Yustyn Hryhorovych Pihulyak (Ukrainian: Юстин Григорович Пігуляк; 2 June 1845, Mamaivtsi, Chernivtsi Raion - 2 June 1919, Chernivtsi) was a Ukrainian painter, portraitist and public figure in Bukovina in Austria-Hungary.

== Biography ==
He was born to the family of a rural deacon. After finishing elementary school, on the advice of a teacher, his father enrolled him at a gymnasium in Chernivtsi. There, he showed an aptitude for drawing. This led to lessons at the Academy of Fine Arts, Vienna. For his senior "thesis" painting, he presented a copy of The Three Graces by Rubens, that was judged to be equal in technique to the original.
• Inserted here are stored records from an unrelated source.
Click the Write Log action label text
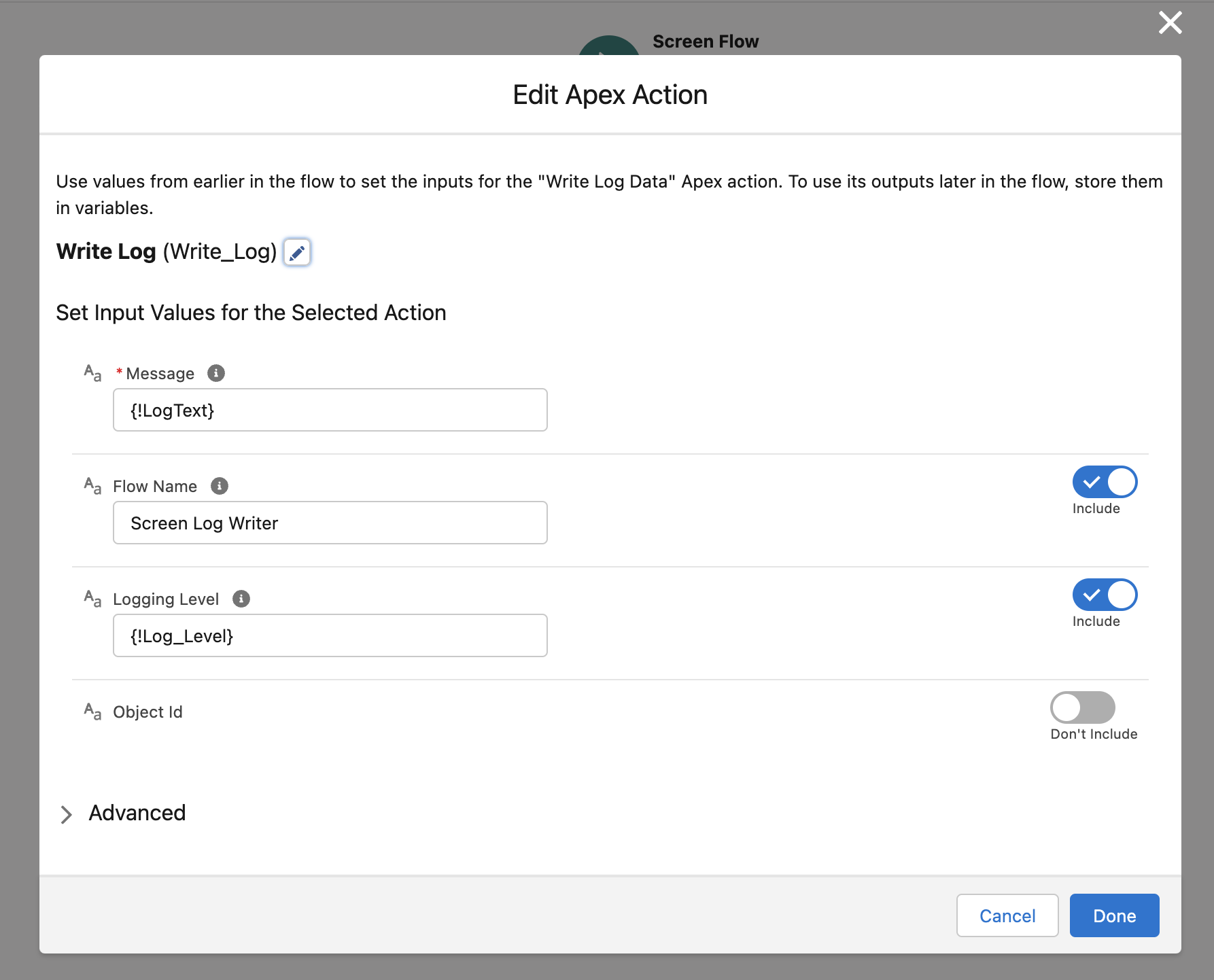coord(107,251)
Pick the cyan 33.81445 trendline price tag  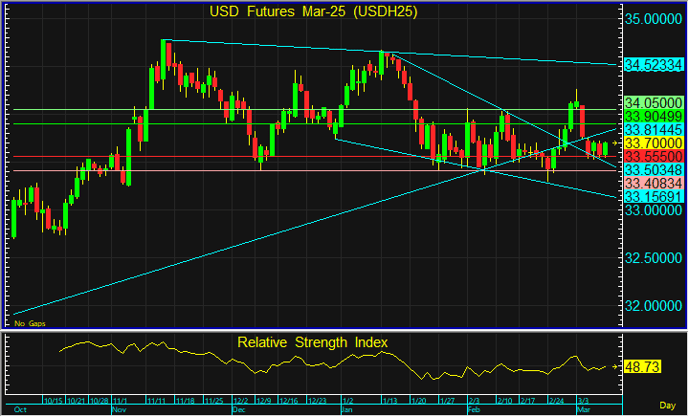[654, 130]
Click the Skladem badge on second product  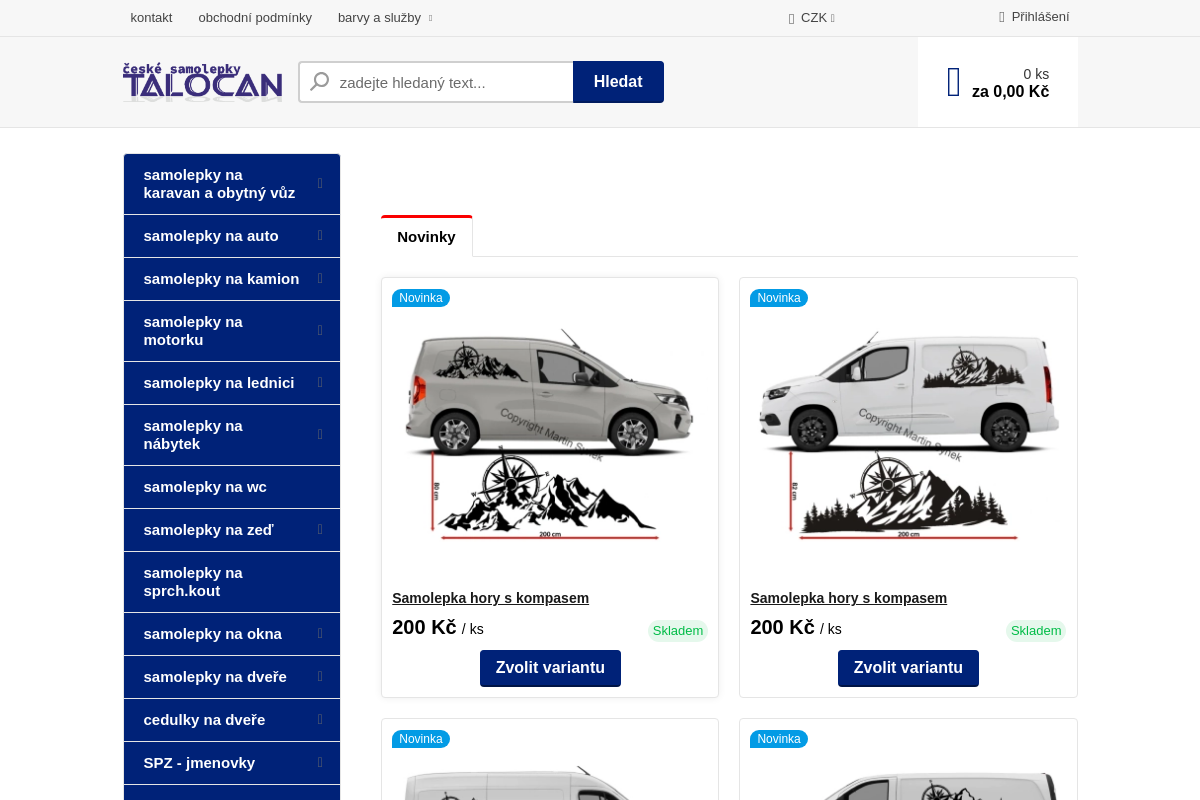1035,631
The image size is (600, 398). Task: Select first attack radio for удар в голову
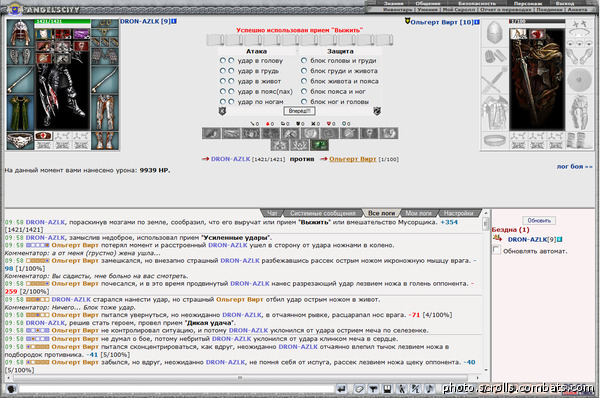point(222,60)
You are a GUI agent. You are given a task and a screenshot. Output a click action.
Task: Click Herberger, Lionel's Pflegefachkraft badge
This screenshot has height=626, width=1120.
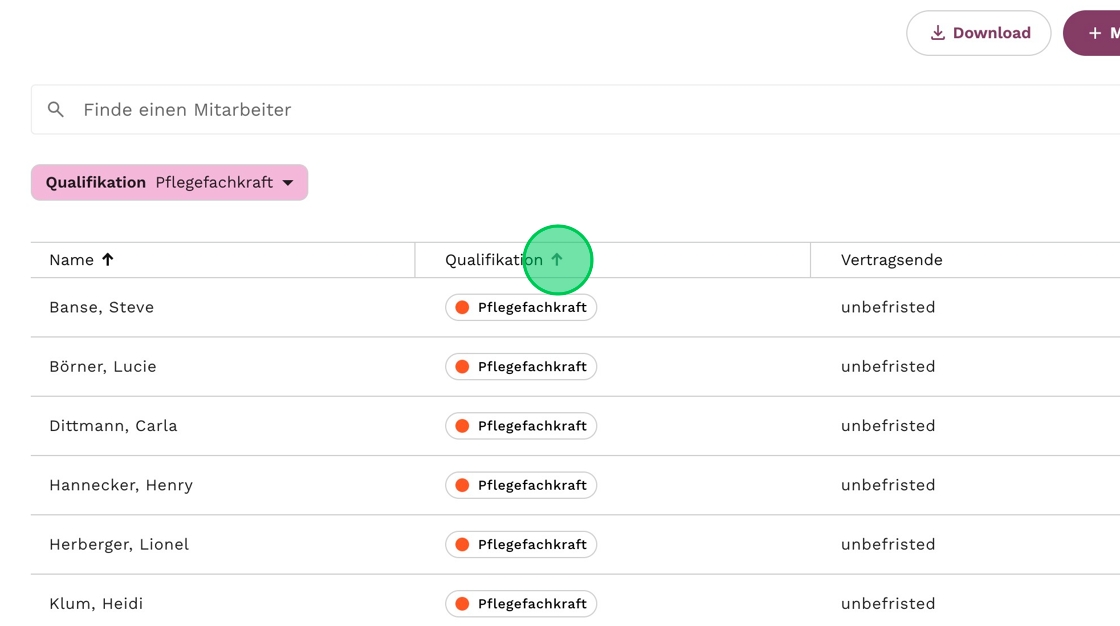[x=521, y=544]
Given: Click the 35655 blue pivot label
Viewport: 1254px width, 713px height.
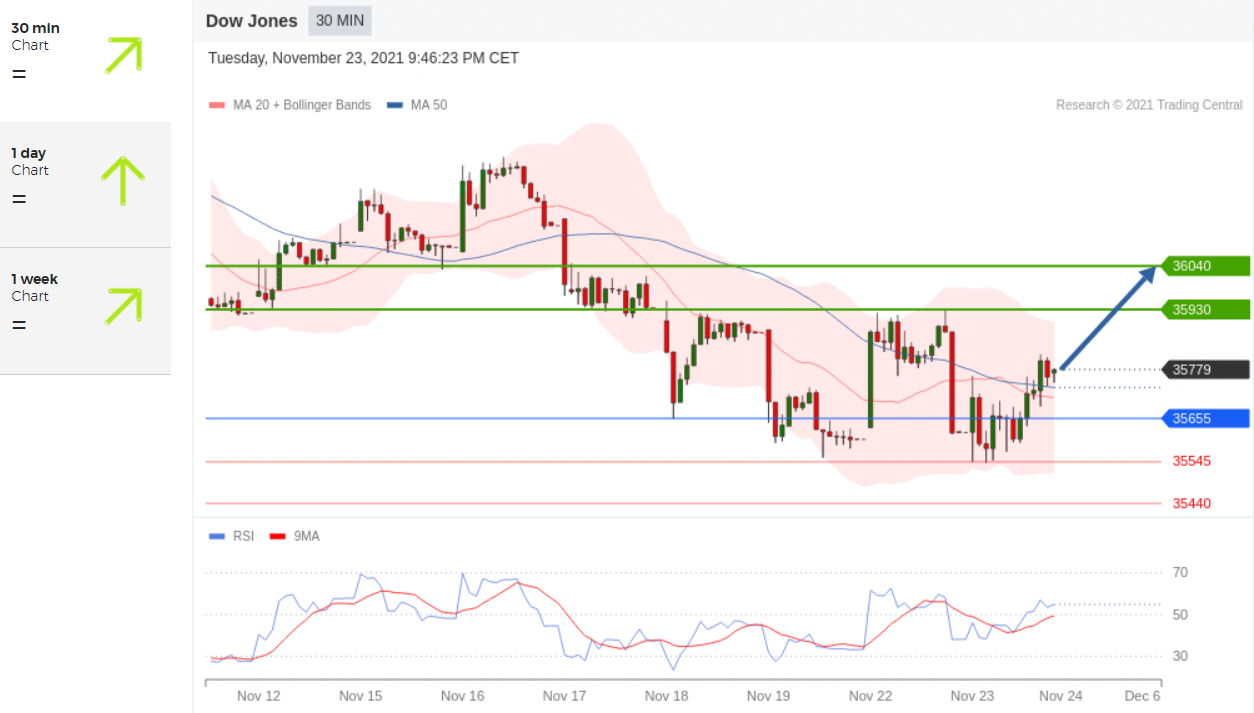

In 1874, he returned to Chernivtsi and became a drawing teacher at the German-language Realschule. He remained there until his retirement in 1906. Many of the students later recalled that he often broke the rules and spoke to them in Ukrainian.

His wages were insufficient to support a large family, so he devoted much of his personal time to painting portraits. Most of them involved wealthy foreigners, but he also took time to paint well-known Ukrainian figures.

He also participated in public and social activities. Together with his brother, Erotey, a noted writer, he was a long time member of the "Ruthenian Conversation", an educational-cultural society. For a time, he served as its treasurer. He also sang in the local Ukrainian choir.

Later, he became a member of the Bukovina Council. In 1918, he supported the movement to unite Northern Bukovina with the West Ukrainian People's Republic, rather than have it become part of Romania.

The subsequent occupation by Romania, and the persecution of his friends and family, caused his already frail health to deteriorate and he died in 1919.

His works have not fared well. In 1913, those he sent to the All-Ukrainian Art Exhibition in Kiev disappeared in transit. In 1940, many of his paintings on display at the People's House in Lviv were lost when the collection was liquidated and transferred to other institutions. A huge number were lost or destroyed during the Romanian Occupation.